A União Europeia está cada vez mais preocupada com a degradação da situação política e dos direitos humanos no Burundi e com a intensificação da violência. A persistência dos confrontos, as proporções que assumem em várias regiões do país e os assassínios e extorsões de que são vítimas as populações civis poderão arrastar o Burundi para uma engrenagem de conflito permanente.

A União Europeia condena firmemente todos os actos de recurso à violência, que não poderão de modo algum trazer uma solução para os problemas do país, e apela a todos os elementos do país para que se lancem na via da resolução negociada dos seus diferendos e para que cheguem a acordo sobre uma cessação imediata e geral da violência. A União Europeia apoia as iniciativas das Nações Unidas e da Organização da Unidade Africana com vista ao restabelecimento da paz, bem como os esforços que o ex­Presidente Nyerere está a envidar nesse sentido.

A União Europeia espera vivamente que os contactos empreendidos possam conduzir à instauração de um diálogo nacional aberto a todos os elementos do país. Manifesta igualmente o seu apoio aos esforços em curso por parte de diversas instâncias e personalidades, tais como os ex­Presidentes Carter e Touré e o Arcebispo Tutu.

A União Europeia recorda que também tomou iniciativas no sentido de resolver a crise e que, mais recentemente, nomeou um enviado especial para a região dos Grandes Lagos, Aldo Ajello, com o objectivo de apoiar os esforços que estão a ser envidados pelas Nações Unidas, pela Organização da Unidade Africana e por outras instâncias e personalidades, e nomeadamente de fomentar a organização de uma conferência regional sob a égide conjunta da ONU e da OUA, no âmbito da qual deverão ser analisadas e resolvidas as causas profundas da crise.

A União Europeia confirma a sua convicção de que é necessário convocar essa conferência com a maior brevidade.

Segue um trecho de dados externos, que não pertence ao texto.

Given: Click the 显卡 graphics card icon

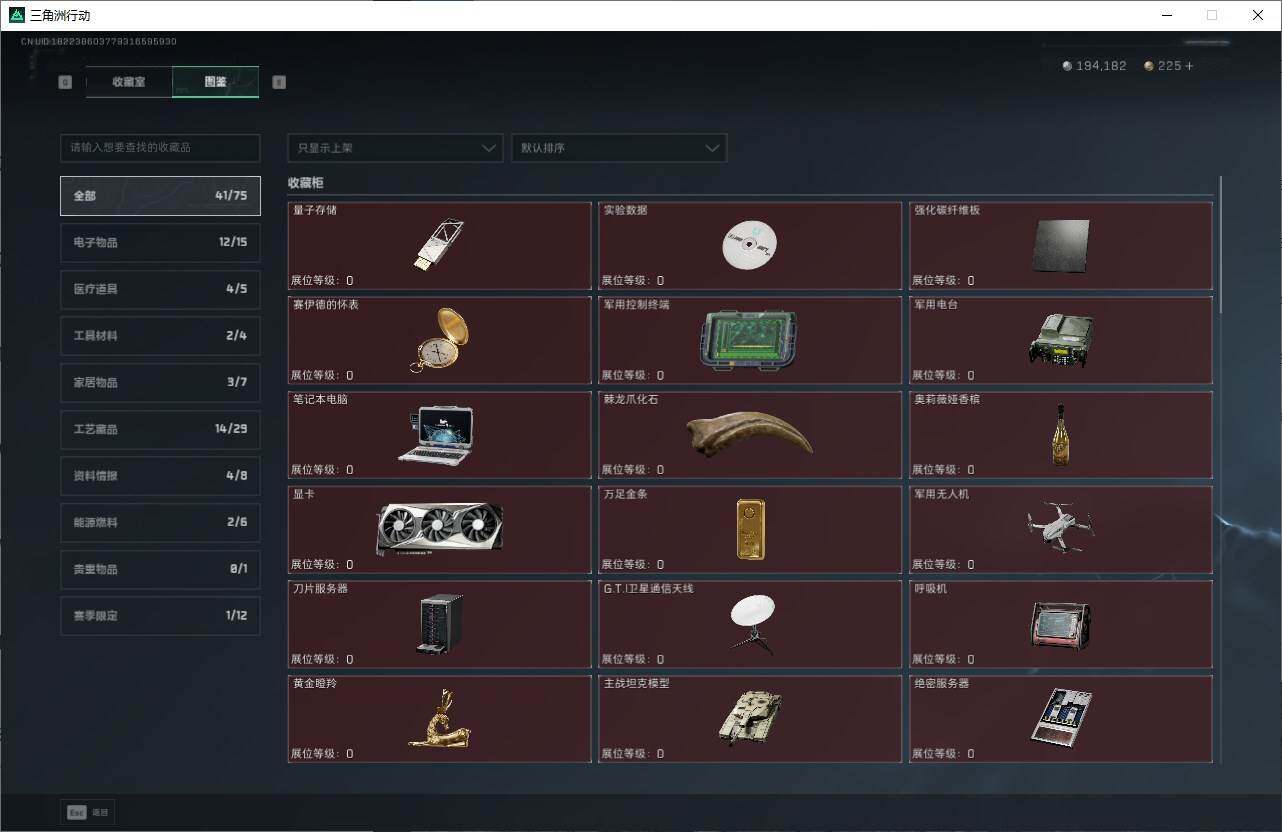Looking at the screenshot, I should tap(439, 529).

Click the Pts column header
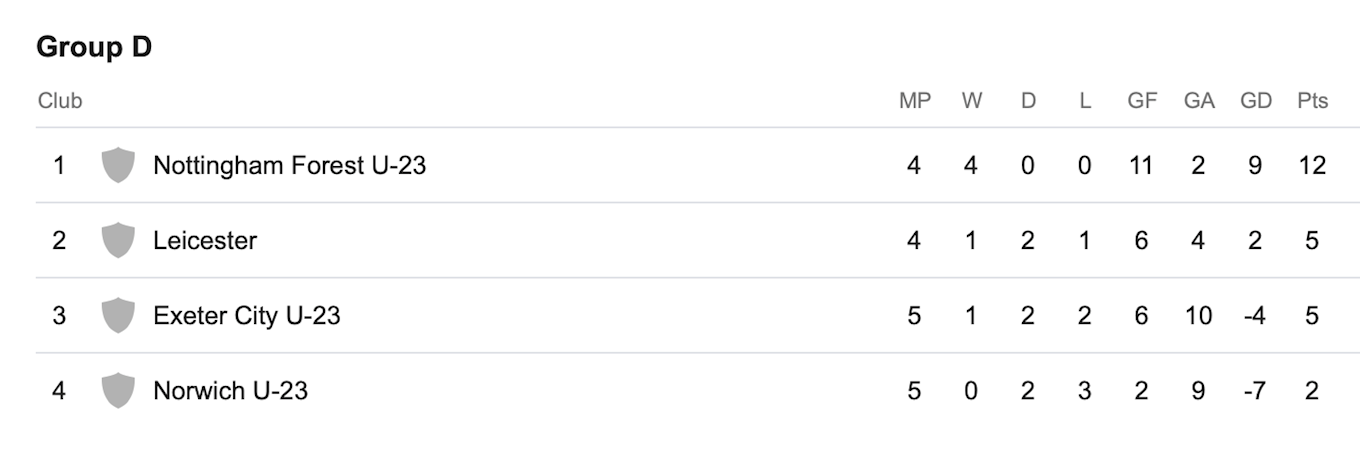tap(1313, 101)
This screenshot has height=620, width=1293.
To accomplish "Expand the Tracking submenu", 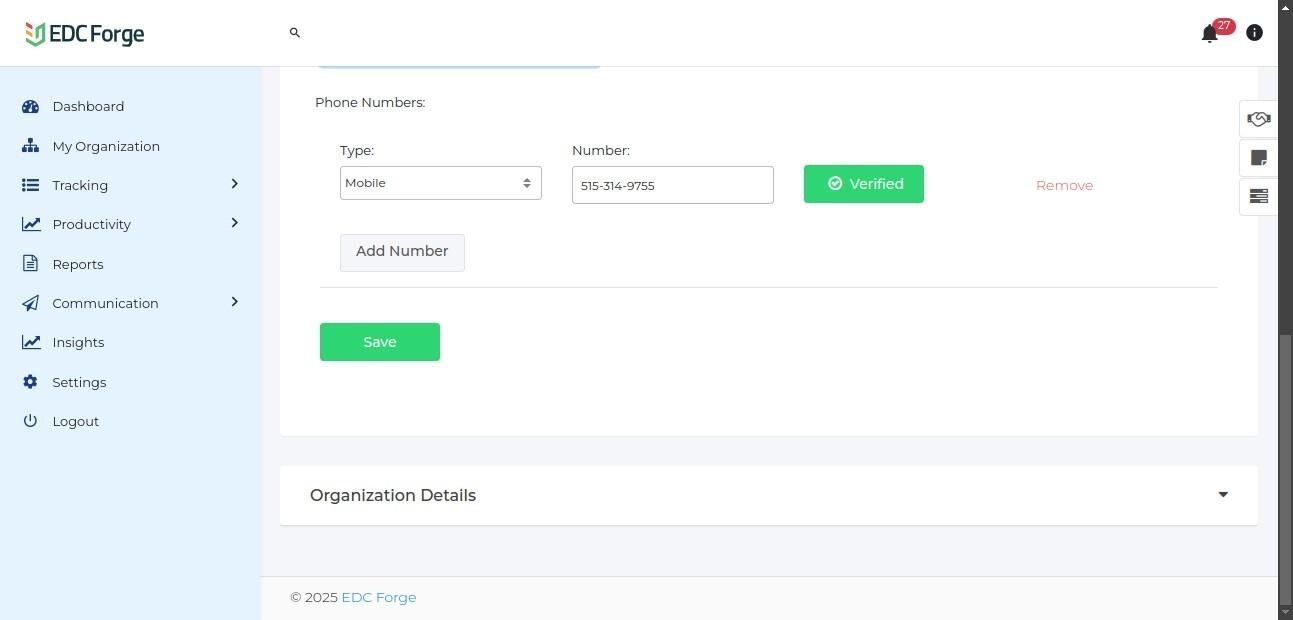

A União Europeia recorda que está pronta a contribuir para as medidas concretas em prol da paz e da reconciliação no Burundi, nomeadamente no que respeita à organização de um diálogo nacional, ao apoio às acções de defesa dos direitos humanos e à reinstauração de um Estado de Direito. Mais recorda que está disposta a prosseguir o financiamento da missão de observação da Organização da Unidade Africana e da missão de observadores dos direitos humanos das Nações Unidas. Lembra igualmente que está pronta a contribuir para o restabelecimento económico e social do Burundi quando as condições políticas e de segurança permitirem empreender programas de recuperação no país.